* **What to produce**:
If a line in the entries includes "данных", show that line.

* **Records for the task**:
.....

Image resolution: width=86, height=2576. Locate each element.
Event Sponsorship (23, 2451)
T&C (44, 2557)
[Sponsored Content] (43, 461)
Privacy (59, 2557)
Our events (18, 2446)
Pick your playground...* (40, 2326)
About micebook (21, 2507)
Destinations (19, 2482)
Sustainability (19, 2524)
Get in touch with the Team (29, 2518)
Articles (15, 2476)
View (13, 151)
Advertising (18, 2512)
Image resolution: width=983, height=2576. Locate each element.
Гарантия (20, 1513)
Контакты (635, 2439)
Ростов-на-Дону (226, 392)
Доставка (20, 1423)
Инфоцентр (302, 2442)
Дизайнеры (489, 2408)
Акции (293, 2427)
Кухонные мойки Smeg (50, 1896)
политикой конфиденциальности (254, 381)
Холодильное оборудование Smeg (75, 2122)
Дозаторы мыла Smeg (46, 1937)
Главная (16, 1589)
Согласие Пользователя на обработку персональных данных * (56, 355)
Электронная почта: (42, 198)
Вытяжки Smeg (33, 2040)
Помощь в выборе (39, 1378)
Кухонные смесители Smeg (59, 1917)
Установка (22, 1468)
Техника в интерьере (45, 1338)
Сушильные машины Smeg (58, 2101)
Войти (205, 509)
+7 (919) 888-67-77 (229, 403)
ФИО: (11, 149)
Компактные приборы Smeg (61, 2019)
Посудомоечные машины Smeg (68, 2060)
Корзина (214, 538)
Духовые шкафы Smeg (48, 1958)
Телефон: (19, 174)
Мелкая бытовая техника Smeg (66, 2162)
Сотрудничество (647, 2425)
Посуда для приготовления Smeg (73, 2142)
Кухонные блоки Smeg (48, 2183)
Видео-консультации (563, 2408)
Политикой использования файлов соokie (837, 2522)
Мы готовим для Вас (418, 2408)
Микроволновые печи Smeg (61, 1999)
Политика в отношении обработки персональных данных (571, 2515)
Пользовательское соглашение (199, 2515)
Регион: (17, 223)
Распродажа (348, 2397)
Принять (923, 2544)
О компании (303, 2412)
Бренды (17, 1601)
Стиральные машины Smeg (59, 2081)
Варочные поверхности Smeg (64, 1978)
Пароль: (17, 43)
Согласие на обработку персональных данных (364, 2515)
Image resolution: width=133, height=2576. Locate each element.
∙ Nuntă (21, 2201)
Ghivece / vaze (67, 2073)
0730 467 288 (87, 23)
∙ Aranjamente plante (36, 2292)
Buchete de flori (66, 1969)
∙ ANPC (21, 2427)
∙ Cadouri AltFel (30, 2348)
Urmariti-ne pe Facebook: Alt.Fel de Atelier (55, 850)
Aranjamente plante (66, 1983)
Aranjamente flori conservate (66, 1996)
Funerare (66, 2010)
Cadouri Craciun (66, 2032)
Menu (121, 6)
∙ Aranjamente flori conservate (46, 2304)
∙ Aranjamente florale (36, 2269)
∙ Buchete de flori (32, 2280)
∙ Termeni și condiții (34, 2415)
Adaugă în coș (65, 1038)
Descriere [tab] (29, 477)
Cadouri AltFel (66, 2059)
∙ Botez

.....

* **The answer**:
Согласие Пользователя на обработку персональных данных * (56, 355)
Политика в отношении обработки персональных данных (571, 2515)
Согласие на обработку персональных данных (364, 2515)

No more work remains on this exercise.